What is expected:
From the material below, return exactly the lines starting at the one that holds "Click Cancel to discard rule edits" and ending at the one that holds "You are a GUI". Pictures stay out of the answer.

Supplied data:

====

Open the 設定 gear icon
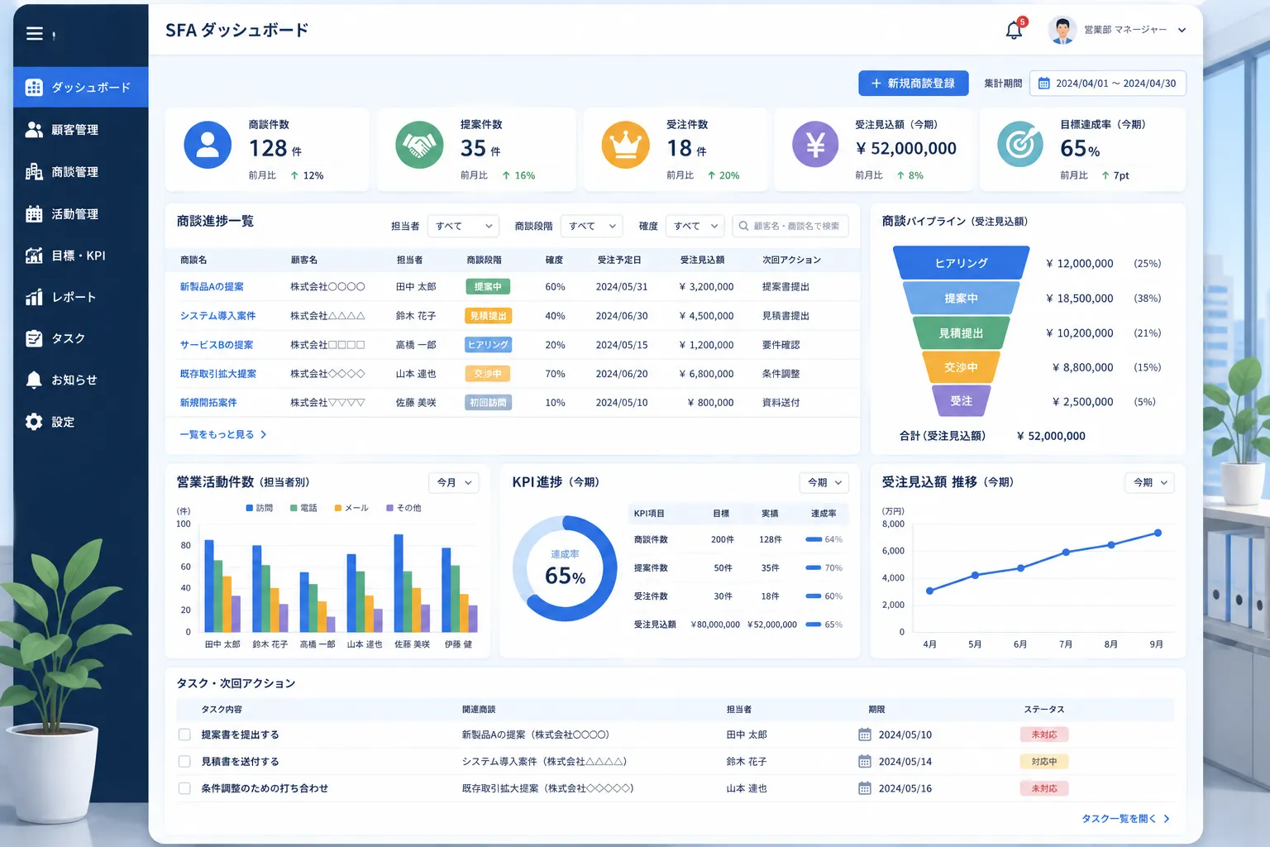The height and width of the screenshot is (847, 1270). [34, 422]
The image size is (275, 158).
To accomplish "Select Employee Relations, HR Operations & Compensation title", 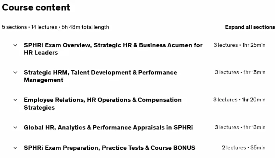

====

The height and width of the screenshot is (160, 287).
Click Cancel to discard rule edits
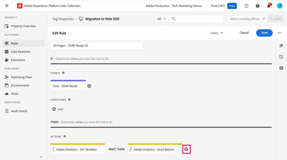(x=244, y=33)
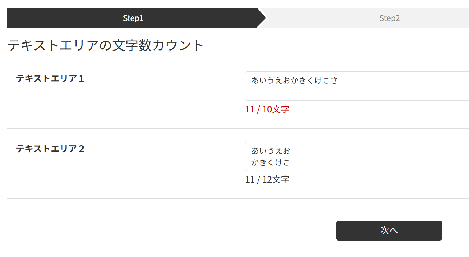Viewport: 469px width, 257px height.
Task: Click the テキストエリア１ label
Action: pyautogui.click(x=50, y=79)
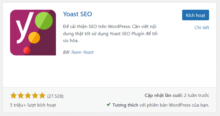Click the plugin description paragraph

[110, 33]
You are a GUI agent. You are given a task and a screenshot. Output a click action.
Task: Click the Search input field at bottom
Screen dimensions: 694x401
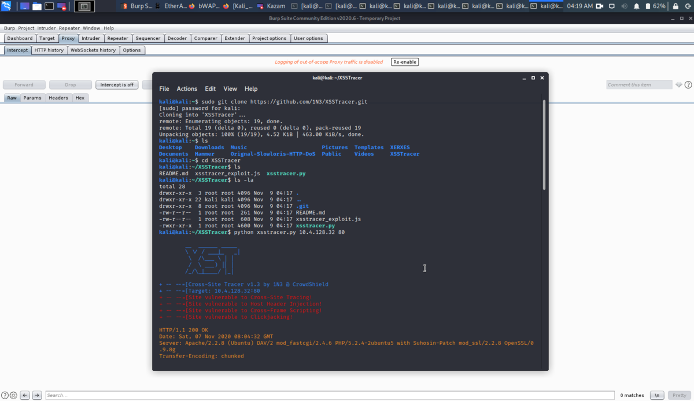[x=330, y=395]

====

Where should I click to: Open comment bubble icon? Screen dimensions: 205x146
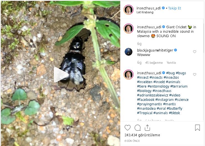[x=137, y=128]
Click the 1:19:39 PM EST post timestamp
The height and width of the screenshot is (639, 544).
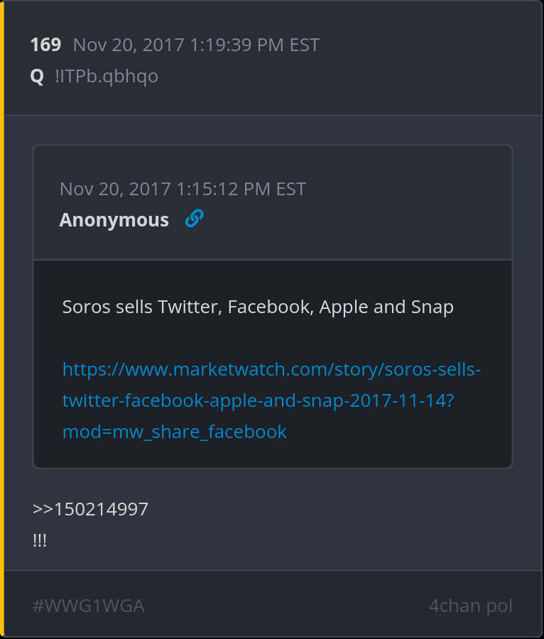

====

Result:
Click Cancel to discard rule edits
(x=244, y=33)
Viewport: 469px width, 257px height.
Task: Click the テキストエリア１ label
Action: pyautogui.click(x=50, y=79)
Click the plugin description paragraph

[110, 33]
You are a GUI agent. You are given a task and a screenshot. Output a click action.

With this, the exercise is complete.